== Selected excerpt ==
┄┄┄┄┄┄┄┄┄┄┄┄┄┄┄┄┄┄┄┄

9. HE RECEIVED THE PRESIDENTIAL MEDAL OF FREEDOM IN 1977.

At the ceremony, Gerald Ford praised the then-83-year-old Rockwell as an “artist, illustrator, and author [whose] vivid and affectionate portraits of our country and ourselves have become a beloved part of the American tradition.”

10. THE GOLDEN RULE IS NOW ON DISPLAY AT THE UNITED NATIONS.

One of Rockwell’s most poignant paintings, 1961’s The Golden Rule, shows an international and multi-racial crowd standing in unison behind the words “Do unto others as you would have them do unto you.” Rockwell later said that, prior to creating this piece, he’d “been reading up on comparative religion. The thing is that all major religions have the Golden Rule in common. … Not always the same words, but the same meaning.”

To celebrate the United Nations’ 40th anniversary, then-First Lady Nancy Reagan presented its Manhattan headquarters with a large mosaic version of Rockwell’s The Golden Rule. Nowadays, it’s a much-admired fixture there. “[At] virtually any hour, you will find tourists, delegates and diplomats marveling before it,” UN Secretary-General Ban Ki-moon said.

11. ONE OF HIS PAINTINGS VISITED THE WHITE HOUSE IN 2011.

Created for Look magazine, the main subject of The Problem We All Live With (1963) is 6-year-old Ruby Bridges. On November 14, 1960, she began attending a newly integrated elementary school in New Orleans. Given the hostile environment, U.S. Marshals were instructed to escort her.

In 1975, The Problem We All Live With became the first painting to be bought by Stockbridge’s Norman Rockwell Museum. Since then, however, it’s seen a bit of travel. Between June and October 2011, the painting was put on display in a West Wing hallway at the White House. With President Barack Obama at her side, Bridges herself was able to go and view it there.

┄┄┄┄┄┄┄┄┄┄┄┄┄┄┄┄┄┄┄┄

== Goal ==
Write out everything in the Rockwell text from "One of Rockwell’s" down to "Ban Ki-moon said.", changing "mosaic" to "tapestry". The listing comes from a source separate from the Rockwell text.

== Dataset section ==
┄┄┄┄┄┄┄┄┄┄┄┄┄┄┄┄┄┄┄┄

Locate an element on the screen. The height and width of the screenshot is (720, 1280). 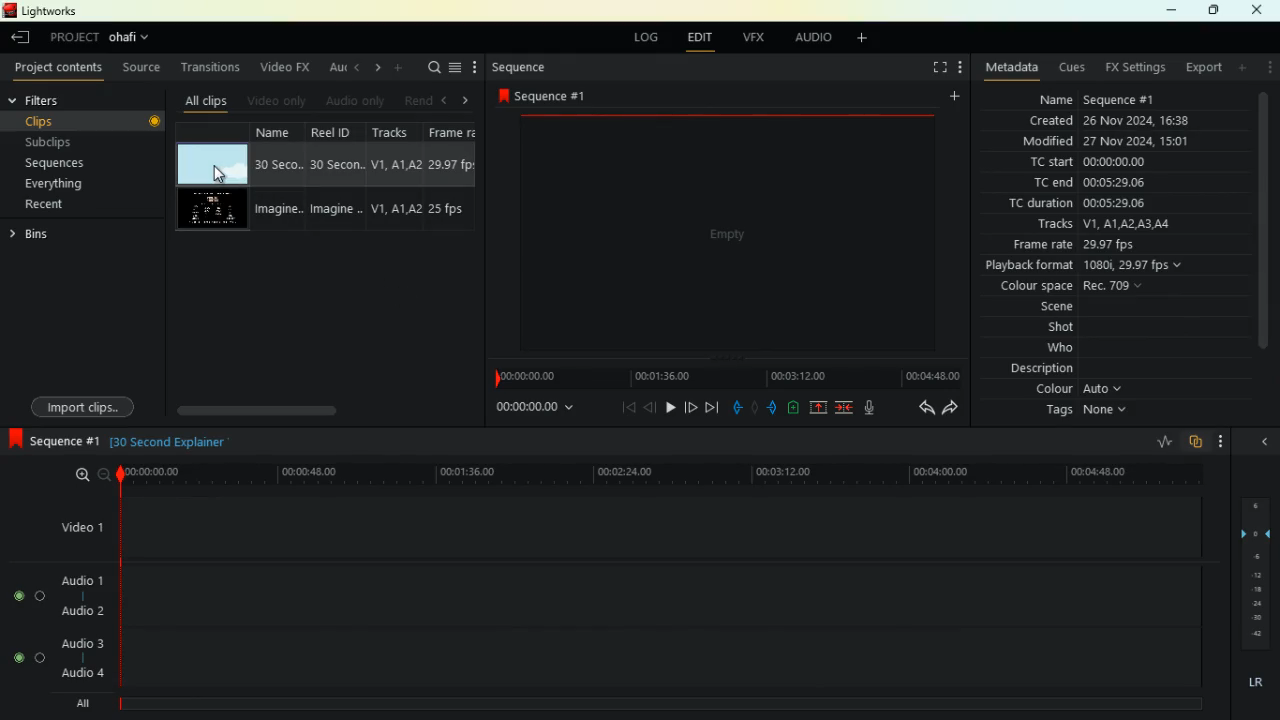
reel id is located at coordinates (337, 175).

┄┄┄┄┄┄┄┄┄┄┄┄┄┄┄┄┄┄┄┄

== The solution ==
One of Rockwell’s most poignant paintings, 1961’s The Golden Rule, shows an international and multi-racial crowd standing in unison behind the words “Do unto others as you would have them do unto you.” Rockwell later said that, prior to creating this piece, he’d “been reading up on comparative religion. The thing is that all major religions have the Golden Rule in common. … Not always the same words, but the same meaning.”

To celebrate the United Nations’ 40th anniversary, then-First Lady Nancy Reagan presented its Manhattan headquarters with a large tapestry version of Rockwell’s The Golden Rule. Nowadays, it’s a much-admired fixture there. “[At] virtually any hour, you will find tourists, delegates and diplomats marveling before it,” UN Secretary-General Ban Ki-moon said.